WORK REQUIRED
Show each line of the data below in which "grid" occurs.

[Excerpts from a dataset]
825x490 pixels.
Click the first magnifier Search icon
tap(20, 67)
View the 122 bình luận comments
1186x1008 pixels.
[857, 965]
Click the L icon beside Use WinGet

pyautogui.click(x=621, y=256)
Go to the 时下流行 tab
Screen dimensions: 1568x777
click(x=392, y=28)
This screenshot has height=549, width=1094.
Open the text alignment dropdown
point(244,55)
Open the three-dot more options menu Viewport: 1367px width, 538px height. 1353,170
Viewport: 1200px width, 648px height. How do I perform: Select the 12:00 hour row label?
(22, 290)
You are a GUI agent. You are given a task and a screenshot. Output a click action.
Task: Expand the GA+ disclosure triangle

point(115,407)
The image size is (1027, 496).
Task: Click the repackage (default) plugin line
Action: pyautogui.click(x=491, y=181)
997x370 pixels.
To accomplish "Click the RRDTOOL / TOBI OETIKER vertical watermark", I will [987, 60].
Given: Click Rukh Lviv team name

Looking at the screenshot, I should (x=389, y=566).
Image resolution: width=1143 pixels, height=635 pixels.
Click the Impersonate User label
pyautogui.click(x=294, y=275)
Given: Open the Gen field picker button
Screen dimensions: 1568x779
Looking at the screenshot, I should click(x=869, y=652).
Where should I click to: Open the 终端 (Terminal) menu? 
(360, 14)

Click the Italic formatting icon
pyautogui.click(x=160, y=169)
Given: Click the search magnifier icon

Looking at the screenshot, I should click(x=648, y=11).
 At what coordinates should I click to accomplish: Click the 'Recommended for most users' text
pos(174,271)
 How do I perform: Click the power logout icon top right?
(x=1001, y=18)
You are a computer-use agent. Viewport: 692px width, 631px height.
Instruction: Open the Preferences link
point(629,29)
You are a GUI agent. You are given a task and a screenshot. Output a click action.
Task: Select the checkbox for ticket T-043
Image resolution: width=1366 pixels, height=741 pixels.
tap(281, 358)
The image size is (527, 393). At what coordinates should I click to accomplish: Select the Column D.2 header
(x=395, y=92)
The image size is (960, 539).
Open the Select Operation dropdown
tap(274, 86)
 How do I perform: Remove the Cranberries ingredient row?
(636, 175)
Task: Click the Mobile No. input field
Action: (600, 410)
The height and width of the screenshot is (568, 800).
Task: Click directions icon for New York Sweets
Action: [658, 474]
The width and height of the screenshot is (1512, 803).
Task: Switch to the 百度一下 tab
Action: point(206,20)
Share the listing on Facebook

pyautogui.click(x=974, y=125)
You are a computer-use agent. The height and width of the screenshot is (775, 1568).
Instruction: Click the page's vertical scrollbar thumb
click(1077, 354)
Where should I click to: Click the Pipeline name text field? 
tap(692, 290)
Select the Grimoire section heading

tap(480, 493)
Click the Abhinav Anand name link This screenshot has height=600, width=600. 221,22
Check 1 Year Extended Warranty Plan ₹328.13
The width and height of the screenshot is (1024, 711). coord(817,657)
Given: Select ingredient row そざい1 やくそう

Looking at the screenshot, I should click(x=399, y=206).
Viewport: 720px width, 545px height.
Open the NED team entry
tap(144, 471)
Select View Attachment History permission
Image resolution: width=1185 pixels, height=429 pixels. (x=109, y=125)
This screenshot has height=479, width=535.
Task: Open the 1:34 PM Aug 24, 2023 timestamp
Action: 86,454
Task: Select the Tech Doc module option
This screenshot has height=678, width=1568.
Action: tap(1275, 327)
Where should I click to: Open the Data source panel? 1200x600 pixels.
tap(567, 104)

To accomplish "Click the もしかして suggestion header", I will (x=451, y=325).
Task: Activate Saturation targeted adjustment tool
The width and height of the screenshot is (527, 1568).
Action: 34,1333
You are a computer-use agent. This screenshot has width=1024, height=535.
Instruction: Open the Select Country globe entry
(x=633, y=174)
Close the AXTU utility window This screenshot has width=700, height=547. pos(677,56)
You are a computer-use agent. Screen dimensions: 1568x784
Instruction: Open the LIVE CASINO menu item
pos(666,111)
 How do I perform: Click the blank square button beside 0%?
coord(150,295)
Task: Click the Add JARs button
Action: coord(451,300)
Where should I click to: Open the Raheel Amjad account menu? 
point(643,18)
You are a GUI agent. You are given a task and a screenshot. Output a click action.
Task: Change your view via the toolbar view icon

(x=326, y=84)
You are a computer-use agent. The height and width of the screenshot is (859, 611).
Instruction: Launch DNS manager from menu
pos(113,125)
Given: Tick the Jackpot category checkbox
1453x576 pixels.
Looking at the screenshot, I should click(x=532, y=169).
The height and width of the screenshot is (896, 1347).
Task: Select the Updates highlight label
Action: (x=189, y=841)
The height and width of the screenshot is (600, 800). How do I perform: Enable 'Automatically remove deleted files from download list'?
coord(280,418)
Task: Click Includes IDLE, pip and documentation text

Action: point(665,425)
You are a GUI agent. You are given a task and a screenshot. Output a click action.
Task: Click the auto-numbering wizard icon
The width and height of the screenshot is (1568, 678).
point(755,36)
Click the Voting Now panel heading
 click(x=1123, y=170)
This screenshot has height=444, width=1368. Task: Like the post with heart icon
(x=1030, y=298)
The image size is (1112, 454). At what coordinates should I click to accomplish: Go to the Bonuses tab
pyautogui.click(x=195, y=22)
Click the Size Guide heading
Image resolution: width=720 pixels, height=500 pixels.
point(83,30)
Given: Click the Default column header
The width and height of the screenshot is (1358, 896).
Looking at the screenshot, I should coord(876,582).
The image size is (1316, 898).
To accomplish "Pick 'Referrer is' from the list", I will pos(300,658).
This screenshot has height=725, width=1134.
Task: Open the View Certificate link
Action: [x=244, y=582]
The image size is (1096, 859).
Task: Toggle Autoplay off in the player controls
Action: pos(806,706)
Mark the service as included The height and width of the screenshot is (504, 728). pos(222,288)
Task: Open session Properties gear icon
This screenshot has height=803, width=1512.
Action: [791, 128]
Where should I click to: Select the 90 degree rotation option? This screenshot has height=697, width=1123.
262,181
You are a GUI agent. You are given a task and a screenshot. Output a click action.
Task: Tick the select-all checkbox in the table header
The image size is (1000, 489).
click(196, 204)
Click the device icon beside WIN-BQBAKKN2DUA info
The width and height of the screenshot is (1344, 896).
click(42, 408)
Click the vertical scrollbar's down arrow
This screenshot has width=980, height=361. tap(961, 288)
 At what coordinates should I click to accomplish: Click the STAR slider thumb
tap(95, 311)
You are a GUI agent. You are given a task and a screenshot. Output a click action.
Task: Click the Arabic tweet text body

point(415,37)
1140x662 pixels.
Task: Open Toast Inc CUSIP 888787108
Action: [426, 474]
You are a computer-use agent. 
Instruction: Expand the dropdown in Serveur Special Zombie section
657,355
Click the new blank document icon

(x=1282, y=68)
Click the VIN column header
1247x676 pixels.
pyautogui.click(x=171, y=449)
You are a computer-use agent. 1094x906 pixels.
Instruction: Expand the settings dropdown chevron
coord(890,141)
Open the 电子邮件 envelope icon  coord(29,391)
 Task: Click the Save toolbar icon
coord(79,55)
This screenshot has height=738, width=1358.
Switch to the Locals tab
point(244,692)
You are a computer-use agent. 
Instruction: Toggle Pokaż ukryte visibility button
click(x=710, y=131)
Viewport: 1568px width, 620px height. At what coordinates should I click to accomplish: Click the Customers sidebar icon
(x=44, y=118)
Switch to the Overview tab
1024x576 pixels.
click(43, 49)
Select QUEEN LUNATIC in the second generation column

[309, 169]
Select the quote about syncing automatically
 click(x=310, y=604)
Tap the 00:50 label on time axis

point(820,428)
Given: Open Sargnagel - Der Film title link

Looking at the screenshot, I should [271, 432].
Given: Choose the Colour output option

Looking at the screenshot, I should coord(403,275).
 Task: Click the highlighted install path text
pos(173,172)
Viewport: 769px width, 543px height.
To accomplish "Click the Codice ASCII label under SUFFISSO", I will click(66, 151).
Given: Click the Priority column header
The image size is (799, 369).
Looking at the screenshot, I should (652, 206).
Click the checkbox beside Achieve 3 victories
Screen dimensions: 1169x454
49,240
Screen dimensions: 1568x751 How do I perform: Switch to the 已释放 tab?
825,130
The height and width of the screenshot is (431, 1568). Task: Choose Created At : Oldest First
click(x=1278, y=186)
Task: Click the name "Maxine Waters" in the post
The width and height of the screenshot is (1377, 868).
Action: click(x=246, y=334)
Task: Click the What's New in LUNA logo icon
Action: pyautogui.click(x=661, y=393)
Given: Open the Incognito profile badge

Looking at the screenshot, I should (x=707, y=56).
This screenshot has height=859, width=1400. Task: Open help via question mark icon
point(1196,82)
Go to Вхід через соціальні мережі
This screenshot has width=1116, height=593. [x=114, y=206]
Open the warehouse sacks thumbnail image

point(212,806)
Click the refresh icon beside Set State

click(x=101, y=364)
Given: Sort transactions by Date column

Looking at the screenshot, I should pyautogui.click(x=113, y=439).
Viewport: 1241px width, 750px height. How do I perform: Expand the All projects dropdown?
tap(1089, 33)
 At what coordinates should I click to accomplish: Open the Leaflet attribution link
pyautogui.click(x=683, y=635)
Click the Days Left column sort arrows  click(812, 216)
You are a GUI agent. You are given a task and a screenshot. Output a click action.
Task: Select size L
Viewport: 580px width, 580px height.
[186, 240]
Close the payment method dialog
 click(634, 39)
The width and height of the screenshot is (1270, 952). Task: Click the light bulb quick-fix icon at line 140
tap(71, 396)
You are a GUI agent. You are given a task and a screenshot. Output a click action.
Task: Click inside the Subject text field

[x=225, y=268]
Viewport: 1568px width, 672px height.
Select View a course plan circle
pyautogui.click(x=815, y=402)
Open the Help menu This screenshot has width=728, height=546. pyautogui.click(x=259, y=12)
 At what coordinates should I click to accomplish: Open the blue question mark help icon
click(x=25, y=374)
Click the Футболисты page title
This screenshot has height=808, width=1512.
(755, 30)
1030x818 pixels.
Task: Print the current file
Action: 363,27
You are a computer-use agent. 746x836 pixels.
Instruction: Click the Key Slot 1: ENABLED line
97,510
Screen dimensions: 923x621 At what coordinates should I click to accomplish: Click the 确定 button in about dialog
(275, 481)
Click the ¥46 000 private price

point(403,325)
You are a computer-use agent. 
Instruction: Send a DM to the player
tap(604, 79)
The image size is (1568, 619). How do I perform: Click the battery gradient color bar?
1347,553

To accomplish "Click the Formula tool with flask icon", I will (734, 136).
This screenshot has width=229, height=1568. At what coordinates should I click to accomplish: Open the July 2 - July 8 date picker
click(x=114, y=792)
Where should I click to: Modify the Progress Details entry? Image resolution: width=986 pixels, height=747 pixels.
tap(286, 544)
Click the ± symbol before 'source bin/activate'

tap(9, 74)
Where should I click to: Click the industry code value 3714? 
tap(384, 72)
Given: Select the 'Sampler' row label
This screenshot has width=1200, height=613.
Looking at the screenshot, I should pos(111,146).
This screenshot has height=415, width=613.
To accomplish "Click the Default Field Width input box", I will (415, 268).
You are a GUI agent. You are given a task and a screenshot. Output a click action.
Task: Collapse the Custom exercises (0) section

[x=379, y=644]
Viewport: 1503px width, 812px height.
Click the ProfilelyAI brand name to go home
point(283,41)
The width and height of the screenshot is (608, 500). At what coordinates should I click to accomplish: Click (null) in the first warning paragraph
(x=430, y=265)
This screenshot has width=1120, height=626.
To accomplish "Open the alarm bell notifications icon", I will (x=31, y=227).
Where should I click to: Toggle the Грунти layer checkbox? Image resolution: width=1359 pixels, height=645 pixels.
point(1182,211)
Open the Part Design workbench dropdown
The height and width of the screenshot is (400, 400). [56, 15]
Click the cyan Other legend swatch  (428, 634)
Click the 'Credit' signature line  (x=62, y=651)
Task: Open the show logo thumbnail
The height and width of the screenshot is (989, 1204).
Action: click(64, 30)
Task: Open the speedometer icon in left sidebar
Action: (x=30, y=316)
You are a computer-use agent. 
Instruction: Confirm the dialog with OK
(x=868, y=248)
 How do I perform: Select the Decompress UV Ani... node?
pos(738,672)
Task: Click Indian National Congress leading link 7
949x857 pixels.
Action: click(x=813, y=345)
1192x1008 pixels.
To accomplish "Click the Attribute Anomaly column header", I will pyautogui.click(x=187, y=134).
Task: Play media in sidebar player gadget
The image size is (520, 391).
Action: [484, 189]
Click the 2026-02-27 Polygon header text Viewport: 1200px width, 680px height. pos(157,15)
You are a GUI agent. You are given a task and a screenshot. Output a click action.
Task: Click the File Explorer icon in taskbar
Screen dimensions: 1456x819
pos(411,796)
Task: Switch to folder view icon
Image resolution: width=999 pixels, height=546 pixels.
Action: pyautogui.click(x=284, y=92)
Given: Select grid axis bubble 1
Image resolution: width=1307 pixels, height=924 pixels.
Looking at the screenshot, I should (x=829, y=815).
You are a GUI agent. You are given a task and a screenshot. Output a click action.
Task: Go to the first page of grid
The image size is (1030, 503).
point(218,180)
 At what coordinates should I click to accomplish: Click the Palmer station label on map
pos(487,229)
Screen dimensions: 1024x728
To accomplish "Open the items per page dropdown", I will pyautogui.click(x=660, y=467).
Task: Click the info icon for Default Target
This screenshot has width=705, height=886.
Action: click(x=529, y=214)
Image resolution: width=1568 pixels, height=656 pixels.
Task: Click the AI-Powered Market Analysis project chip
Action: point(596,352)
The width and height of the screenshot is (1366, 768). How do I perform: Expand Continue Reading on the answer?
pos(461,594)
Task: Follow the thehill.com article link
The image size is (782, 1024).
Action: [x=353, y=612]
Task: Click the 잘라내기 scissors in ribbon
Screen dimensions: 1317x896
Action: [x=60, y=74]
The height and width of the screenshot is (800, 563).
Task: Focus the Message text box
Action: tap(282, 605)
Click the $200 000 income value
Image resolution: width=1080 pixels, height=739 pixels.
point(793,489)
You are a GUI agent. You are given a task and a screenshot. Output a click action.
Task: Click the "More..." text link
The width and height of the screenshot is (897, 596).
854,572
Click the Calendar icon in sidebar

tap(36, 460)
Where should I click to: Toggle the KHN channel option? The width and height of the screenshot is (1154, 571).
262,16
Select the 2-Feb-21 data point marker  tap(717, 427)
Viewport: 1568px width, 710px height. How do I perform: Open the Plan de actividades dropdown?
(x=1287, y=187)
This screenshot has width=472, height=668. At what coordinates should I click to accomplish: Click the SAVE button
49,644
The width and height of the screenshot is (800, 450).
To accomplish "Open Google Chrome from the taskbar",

RESPONSE BELOW
Given: Select grid axis bubble 1
Task: Go to the first page of grid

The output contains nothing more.